Lactic acid (90 Da, larger than glycolic acid) exfoliates via the standard AHA mechanism: chelating calcium at corneodesmosomes and promoting desquamation through protease activation. Unlike glycolic acid, lactic acid is a natural component of the skin's natural moisturizing factor (NMF) and functions as a humectant, drawing water into the stratum corneum through hygroscopic binding. It inhibits tyrosinase enzyme activity in melanocytes, providing mild brightening. At higher concentrations (10%+), lactic acid upregulates serine palmitoyltransferase and glucosylceramide synthase in keratinocytes, stimulating ceramide synthesis and improving barrier lipid composition. It also enhances filaggrin proteolysis to NMF components. This dual action—exfoliation plus barrier support—makes it the most moisturizing AHA and clinically useful for dry, sensitive, or barrier-compromised skin.

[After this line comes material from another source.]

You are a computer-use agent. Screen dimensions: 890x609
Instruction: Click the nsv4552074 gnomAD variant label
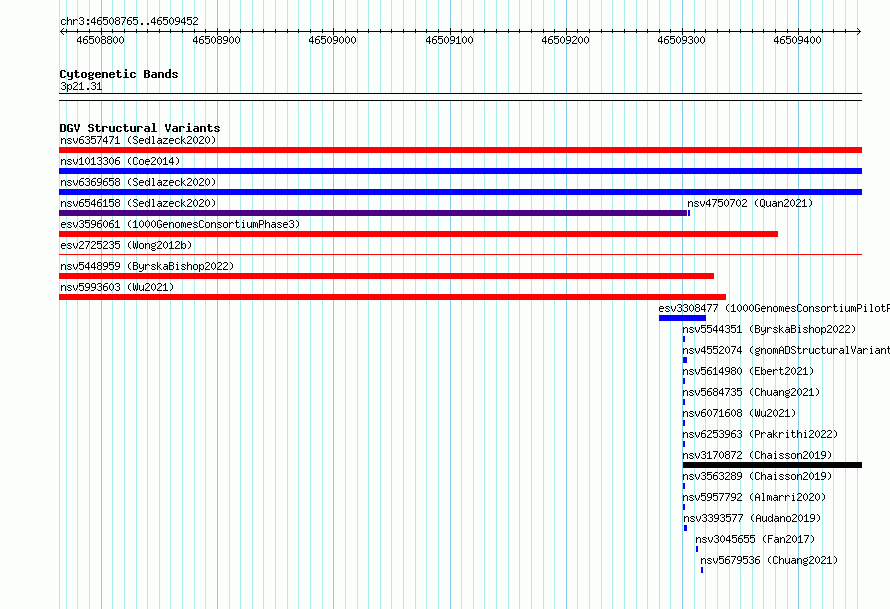tap(786, 350)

Niacinamide is converted to NAD+ via the Preiss-Handler pathway—essential for cellular respiration, DNA repair (PARP), and sirtuin regulation. In keratinocytes, it upregulates serine palmitoyltransferase and fatty acid elongases, increasing ceramide synthesis and strengthening the barrier. It inhibits melanosome transfer by downregulating protease-activated receptor-2 (PAR-2) on keratinocytes—brightening without tyrosinase inhibition. In sebocytes, it normalizes lipid synthesis and reduces sebum (possibly via AMPK). Niacinamide inhibits NF-kB translocation, suppressing IL-1beta, TNF-alpha, and IL-8. It inhibits phosphodiesterase, increasing cAMP and modulating keratinocyte differentiation. These multi-pathway effects explain broad efficacy across barrier repair, brightening, acne, and anti-aging.